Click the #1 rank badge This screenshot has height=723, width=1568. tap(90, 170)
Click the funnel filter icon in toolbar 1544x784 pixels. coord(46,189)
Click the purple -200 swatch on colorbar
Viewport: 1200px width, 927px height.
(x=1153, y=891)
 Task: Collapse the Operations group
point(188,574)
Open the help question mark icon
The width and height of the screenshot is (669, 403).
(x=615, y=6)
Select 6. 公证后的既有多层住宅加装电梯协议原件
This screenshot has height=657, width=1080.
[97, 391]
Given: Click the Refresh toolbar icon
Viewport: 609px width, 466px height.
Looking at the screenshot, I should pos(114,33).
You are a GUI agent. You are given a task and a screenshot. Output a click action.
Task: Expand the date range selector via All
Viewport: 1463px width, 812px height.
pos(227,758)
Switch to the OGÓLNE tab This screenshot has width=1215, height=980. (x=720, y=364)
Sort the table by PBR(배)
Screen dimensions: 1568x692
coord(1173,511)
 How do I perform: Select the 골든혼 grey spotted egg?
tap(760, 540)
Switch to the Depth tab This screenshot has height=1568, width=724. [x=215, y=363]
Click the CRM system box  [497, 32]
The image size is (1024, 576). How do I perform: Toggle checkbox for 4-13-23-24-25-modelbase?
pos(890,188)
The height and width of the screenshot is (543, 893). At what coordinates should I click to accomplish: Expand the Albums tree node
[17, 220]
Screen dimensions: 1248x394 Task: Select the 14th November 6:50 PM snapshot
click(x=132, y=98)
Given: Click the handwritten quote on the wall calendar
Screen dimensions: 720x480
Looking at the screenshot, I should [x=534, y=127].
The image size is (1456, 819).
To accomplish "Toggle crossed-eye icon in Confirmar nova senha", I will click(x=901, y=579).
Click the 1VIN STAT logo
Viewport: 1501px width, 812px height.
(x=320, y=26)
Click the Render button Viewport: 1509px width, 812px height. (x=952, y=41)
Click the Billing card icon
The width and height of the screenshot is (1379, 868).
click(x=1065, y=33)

- What to produce: Output the data exactly, so that every line matches the original.

- Exercise solution:
Click the #1 rank badge This screenshot has height=723, width=1568. tap(90, 170)
Click the funnel filter icon in toolbar 1544x784 pixels. coord(46,189)
Click the purple -200 swatch on colorbar
Viewport: 1200px width, 927px height.
(x=1153, y=891)
 Task: Collapse the Operations group
point(188,574)
Open the help question mark icon
The width and height of the screenshot is (669, 403).
(x=615, y=6)
Select 6. 公证后的既有多层住宅加装电梯协议原件
This screenshot has height=657, width=1080.
[97, 391]
Given: Click the Refresh toolbar icon
Viewport: 609px width, 466px height.
Looking at the screenshot, I should pos(114,33).
You are a GUI agent. You are given a task and a screenshot. Output a click action.
Task: Expand the date range selector via All
Viewport: 1463px width, 812px height.
pos(227,758)
Switch to the OGÓLNE tab This screenshot has width=1215, height=980. (x=720, y=364)
Sort the table by PBR(배)
Screen dimensions: 1568x692
coord(1173,511)
 How do I perform: Select the 골든혼 grey spotted egg?
tap(760, 540)
Switch to the Depth tab This screenshot has height=1568, width=724. [x=215, y=363]
Click the CRM system box  [497, 32]
The image size is (1024, 576). How do I perform: Toggle checkbox for 4-13-23-24-25-modelbase?
pos(890,188)
The height and width of the screenshot is (543, 893). At what coordinates should I click to accomplish: Expand the Albums tree node
[17, 220]
Screen dimensions: 1248x394 Task: Select the 14th November 6:50 PM snapshot
click(x=132, y=98)
Given: Click the handwritten quote on the wall calendar
Screen dimensions: 720x480
Looking at the screenshot, I should [x=534, y=127].
The image size is (1456, 819).
To accomplish "Toggle crossed-eye icon in Confirmar nova senha", I will click(x=901, y=579).
Click the 1VIN STAT logo
Viewport: 1501px width, 812px height.
(x=320, y=26)
Click the Render button Viewport: 1509px width, 812px height. (x=952, y=41)
Click the Billing card icon
The width and height of the screenshot is (1379, 868).
click(x=1065, y=33)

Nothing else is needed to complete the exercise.